Reproduce each of the following items verbatim, line by line, without any alteration.

------------------------------------

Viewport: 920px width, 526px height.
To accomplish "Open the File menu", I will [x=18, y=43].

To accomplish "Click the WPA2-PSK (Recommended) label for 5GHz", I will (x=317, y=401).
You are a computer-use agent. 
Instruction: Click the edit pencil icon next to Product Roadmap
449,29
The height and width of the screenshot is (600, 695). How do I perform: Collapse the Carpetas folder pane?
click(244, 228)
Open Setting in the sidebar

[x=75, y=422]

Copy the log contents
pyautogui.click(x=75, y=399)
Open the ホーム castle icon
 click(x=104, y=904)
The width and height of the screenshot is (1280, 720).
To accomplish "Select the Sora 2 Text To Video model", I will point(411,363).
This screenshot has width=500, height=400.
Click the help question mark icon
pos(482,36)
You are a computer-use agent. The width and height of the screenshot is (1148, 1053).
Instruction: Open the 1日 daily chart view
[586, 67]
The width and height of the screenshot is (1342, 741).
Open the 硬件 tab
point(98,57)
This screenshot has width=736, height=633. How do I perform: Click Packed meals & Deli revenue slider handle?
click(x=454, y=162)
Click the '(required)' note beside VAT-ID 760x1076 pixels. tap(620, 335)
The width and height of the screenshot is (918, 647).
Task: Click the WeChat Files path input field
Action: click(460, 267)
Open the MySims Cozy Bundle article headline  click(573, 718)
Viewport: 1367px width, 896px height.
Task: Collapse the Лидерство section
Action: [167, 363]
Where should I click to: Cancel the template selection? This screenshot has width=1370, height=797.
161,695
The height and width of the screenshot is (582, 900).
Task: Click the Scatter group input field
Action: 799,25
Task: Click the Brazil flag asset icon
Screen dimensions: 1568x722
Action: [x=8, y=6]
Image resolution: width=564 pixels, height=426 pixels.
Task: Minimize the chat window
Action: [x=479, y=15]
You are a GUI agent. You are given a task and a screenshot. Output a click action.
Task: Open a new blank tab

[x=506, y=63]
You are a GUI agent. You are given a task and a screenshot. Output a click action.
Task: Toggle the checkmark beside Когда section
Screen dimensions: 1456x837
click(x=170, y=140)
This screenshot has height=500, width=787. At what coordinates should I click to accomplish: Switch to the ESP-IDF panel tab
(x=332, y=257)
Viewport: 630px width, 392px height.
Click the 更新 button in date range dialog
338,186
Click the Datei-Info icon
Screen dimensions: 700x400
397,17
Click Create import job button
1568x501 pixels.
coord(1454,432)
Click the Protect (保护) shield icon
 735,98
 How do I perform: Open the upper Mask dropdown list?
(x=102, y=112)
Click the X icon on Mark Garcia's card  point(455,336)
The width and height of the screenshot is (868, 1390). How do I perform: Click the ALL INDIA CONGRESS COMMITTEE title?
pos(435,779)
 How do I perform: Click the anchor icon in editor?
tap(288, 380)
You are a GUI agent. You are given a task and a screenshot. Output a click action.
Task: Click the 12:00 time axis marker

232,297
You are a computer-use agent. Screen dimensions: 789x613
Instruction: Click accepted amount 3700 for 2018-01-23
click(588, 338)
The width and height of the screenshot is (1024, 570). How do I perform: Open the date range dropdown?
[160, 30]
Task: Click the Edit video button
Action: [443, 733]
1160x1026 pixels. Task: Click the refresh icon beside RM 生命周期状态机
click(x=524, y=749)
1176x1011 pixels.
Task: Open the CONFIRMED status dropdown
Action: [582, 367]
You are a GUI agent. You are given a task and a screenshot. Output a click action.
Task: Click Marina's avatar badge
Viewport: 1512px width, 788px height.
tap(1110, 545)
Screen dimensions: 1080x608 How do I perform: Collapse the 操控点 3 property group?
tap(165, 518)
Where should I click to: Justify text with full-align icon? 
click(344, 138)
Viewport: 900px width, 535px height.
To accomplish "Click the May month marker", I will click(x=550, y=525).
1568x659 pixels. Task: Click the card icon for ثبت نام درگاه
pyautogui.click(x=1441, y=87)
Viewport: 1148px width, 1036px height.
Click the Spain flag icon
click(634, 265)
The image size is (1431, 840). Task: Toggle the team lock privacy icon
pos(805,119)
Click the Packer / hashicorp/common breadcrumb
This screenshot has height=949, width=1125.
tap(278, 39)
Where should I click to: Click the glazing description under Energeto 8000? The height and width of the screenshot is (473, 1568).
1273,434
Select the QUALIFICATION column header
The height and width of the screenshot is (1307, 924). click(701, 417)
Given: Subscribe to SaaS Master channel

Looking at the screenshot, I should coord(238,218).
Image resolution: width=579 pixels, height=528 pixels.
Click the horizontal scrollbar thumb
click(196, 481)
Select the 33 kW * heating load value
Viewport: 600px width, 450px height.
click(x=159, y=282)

------------------------------------

Answer to the problem =
Viewport: 920px width, 526px height.
To accomplish "Open the File menu", I will [x=18, y=43].

To accomplish "Click the WPA2-PSK (Recommended) label for 5GHz", I will (x=317, y=401).
You are a computer-use agent. 
Instruction: Click the edit pencil icon next to Product Roadmap
449,29
The height and width of the screenshot is (600, 695). How do I perform: Collapse the Carpetas folder pane?
click(244, 228)
Open Setting in the sidebar

[x=75, y=422]

Copy the log contents
pyautogui.click(x=75, y=399)
Open the ホーム castle icon
 click(x=104, y=904)
The width and height of the screenshot is (1280, 720).
To accomplish "Select the Sora 2 Text To Video model", I will point(411,363).
This screenshot has width=500, height=400.
Click the help question mark icon
pos(482,36)
You are a computer-use agent. The width and height of the screenshot is (1148, 1053).
Instruction: Open the 1日 daily chart view
[586, 67]
The width and height of the screenshot is (1342, 741).
Open the 硬件 tab
point(98,57)
This screenshot has width=736, height=633. How do I perform: Click Packed meals & Deli revenue slider handle?
click(x=454, y=162)
Click the '(required)' note beside VAT-ID 760x1076 pixels. tap(620, 335)
The width and height of the screenshot is (918, 647).
Task: Click the WeChat Files path input field
Action: click(460, 267)
Open the MySims Cozy Bundle article headline  click(573, 718)
Viewport: 1367px width, 896px height.
Task: Collapse the Лидерство section
Action: [167, 363]
Where should I click to: Cancel the template selection? This screenshot has width=1370, height=797.
161,695
The height and width of the screenshot is (582, 900).
Task: Click the Scatter group input field
Action: 799,25
Task: Click the Brazil flag asset icon
Screen dimensions: 1568x722
Action: [x=8, y=6]
Image resolution: width=564 pixels, height=426 pixels.
Task: Minimize the chat window
Action: [x=479, y=15]
You are a GUI agent. You are given a task and a screenshot. Output a click action.
Task: Open a new blank tab

[x=506, y=63]
You are a GUI agent. You are given a task and a screenshot. Output a click action.
Task: Toggle the checkmark beside Когда section
Screen dimensions: 1456x837
click(x=170, y=140)
This screenshot has height=500, width=787. At what coordinates should I click to accomplish: Switch to the ESP-IDF panel tab
(x=332, y=257)
Viewport: 630px width, 392px height.
Click the 更新 button in date range dialog
338,186
Click the Datei-Info icon
Screen dimensions: 700x400
397,17
Click Create import job button
1568x501 pixels.
coord(1454,432)
Click the Protect (保护) shield icon
 735,98
 How do I perform: Open the upper Mask dropdown list?
(x=102, y=112)
Click the X icon on Mark Garcia's card  point(455,336)
The width and height of the screenshot is (868, 1390). How do I perform: Click the ALL INDIA CONGRESS COMMITTEE title?
pos(435,779)
 How do I perform: Click the anchor icon in editor?
tap(288, 380)
You are a GUI agent. You are given a task and a screenshot. Output a click action.
Task: Click the 12:00 time axis marker

232,297
You are a computer-use agent. Screen dimensions: 789x613
Instruction: Click accepted amount 3700 for 2018-01-23
click(588, 338)
The width and height of the screenshot is (1024, 570). How do I perform: Open the date range dropdown?
[160, 30]
Task: Click the Edit video button
Action: [443, 733]
1160x1026 pixels. Task: Click the refresh icon beside RM 生命周期状态机
click(x=524, y=749)
1176x1011 pixels.
Task: Open the CONFIRMED status dropdown
Action: [582, 367]
You are a GUI agent. You are given a task and a screenshot. Output a click action.
Task: Click Marina's avatar badge
Viewport: 1512px width, 788px height.
tap(1110, 545)
Screen dimensions: 1080x608 How do I perform: Collapse the 操控点 3 property group?
tap(165, 518)
Where should I click to: Justify text with full-align icon? 
click(344, 138)
Viewport: 900px width, 535px height.
To accomplish "Click the May month marker", I will click(x=550, y=525).
1568x659 pixels. Task: Click the card icon for ثبت نام درگاه
pyautogui.click(x=1441, y=87)
Viewport: 1148px width, 1036px height.
Click the Spain flag icon
click(634, 265)
The image size is (1431, 840). Task: Toggle the team lock privacy icon
pos(805,119)
Click the Packer / hashicorp/common breadcrumb
This screenshot has height=949, width=1125.
tap(278, 39)
Where should I click to: Click the glazing description under Energeto 8000? The height and width of the screenshot is (473, 1568).
1273,434
Select the QUALIFICATION column header
The height and width of the screenshot is (1307, 924). click(701, 417)
Given: Subscribe to SaaS Master channel

Looking at the screenshot, I should coord(238,218).
Image resolution: width=579 pixels, height=528 pixels.
Click the horizontal scrollbar thumb
click(196, 481)
Select the 33 kW * heating load value
Viewport: 600px width, 450px height.
click(x=159, y=282)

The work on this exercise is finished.